LONDON, Oct 3 (Reuters) - Raw sugar futures on ICE fell in thin volume on Tuesday, pulling back from a two-week high touched in the previous session as short-covering waned, while London cocoa consolidated.
* March raw sugar was down 0.05 cents, or 0.4 percent, at 14.26 cents per lb by 1000 GMT, moving away from a two-week high of 14.45 cents hit in the previous session.
* Prices defied broader weakness across commodities on Monday and climbed 1.5 percent, despite a large physical delivery against Friday’s October expiry that was viewed as bearish by most.
* “The market’s ability to resist new lows is notable,” said Tobin Gorey of the Commonwealth Bank of Australia, noting this resistance had drawn out buyers who had previously been waiting for lower prices.

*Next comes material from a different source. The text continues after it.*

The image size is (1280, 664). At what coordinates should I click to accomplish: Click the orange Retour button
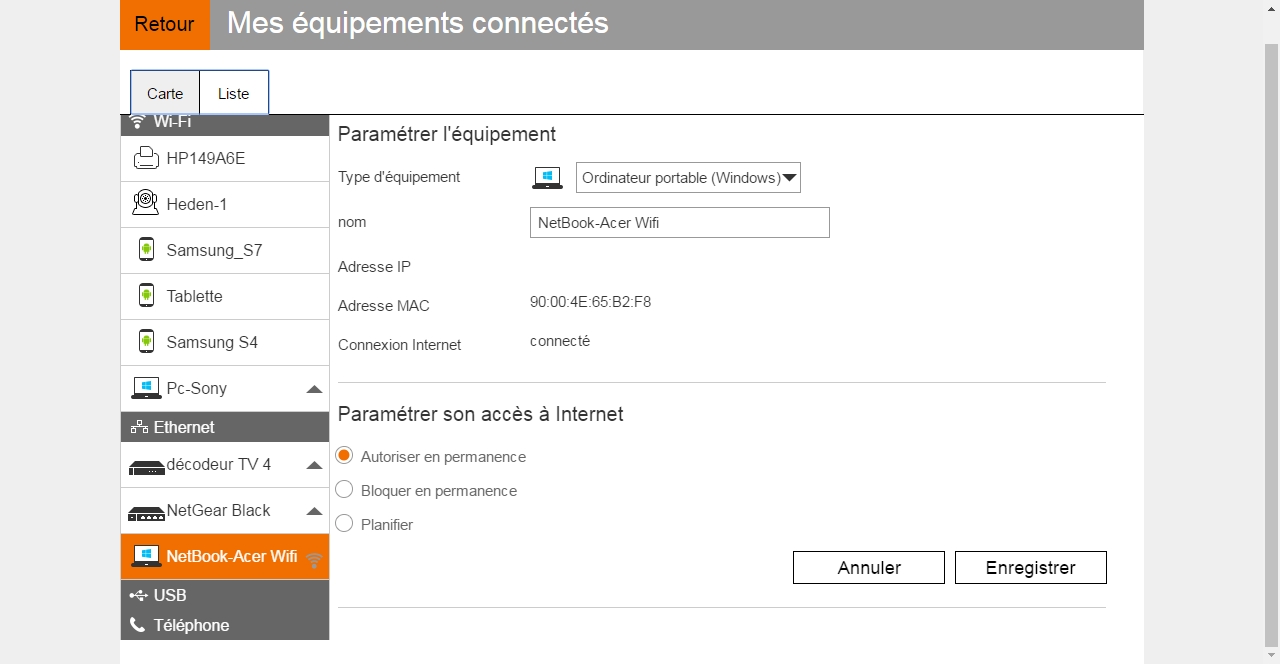point(164,24)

* While the short-covering and industry buying seemed to slow on Tuesday, traded volumes were thin and dealers said the market was in consolidation mode.

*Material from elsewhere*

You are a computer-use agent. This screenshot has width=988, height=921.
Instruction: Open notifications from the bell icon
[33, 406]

* Participants were monitoring technical signals, especially whether prices would hold above the short-term moving average.
* Indonesia’s raw sugar consumption for food and beverages is expected to climb to 3.35 million tonnes in 2018 from an estimated 3.2 million tonnes this year, an industry association said on Tuesday.
* December white sugar fell $0.20 or 0.05 percent, to $368.90 a tonne.
* December London cocoa fell 7 pounds, or 0.5 percent, to 1,522 pounds a tonne after touching 1,533 pounds, its highest since Aug. 29.
* December New York cocoa slipped $9 or 0.4 percent, to $2,028 a tonne.
* Fungal black pod disease is spreading in key cocoa growing regions in top producer Ivory Coast, farmers said on Monday, though abundant rainfall and sunshine are supporting crop development elsewhere.
* Asian cocoa demand is likely to grow by about 3 percent to 4 percent during the 2017/18 crop period as compared to global growth of about 2 percent to 3 percent, Harold Poelma, president of Cargill’s cocoa and chocolate division, said on Tuesday.
* December arabica coffee was up 0.45 cents, or 0.4 percent, at $1.2765 per lb.
* Pressured by a stronger dollar and expected crop-friendly rains in Brazil, prices dropped to their weakest since July 12 on Monday, before partially recovering ahead of the close.
* Coffee exports from Honduras jumped nearly 40 percent during the 2016-17 harvesting season due to rising production, while coffee shipments from Costa Rica fell about 10 percent, officials in both countries said on Monday.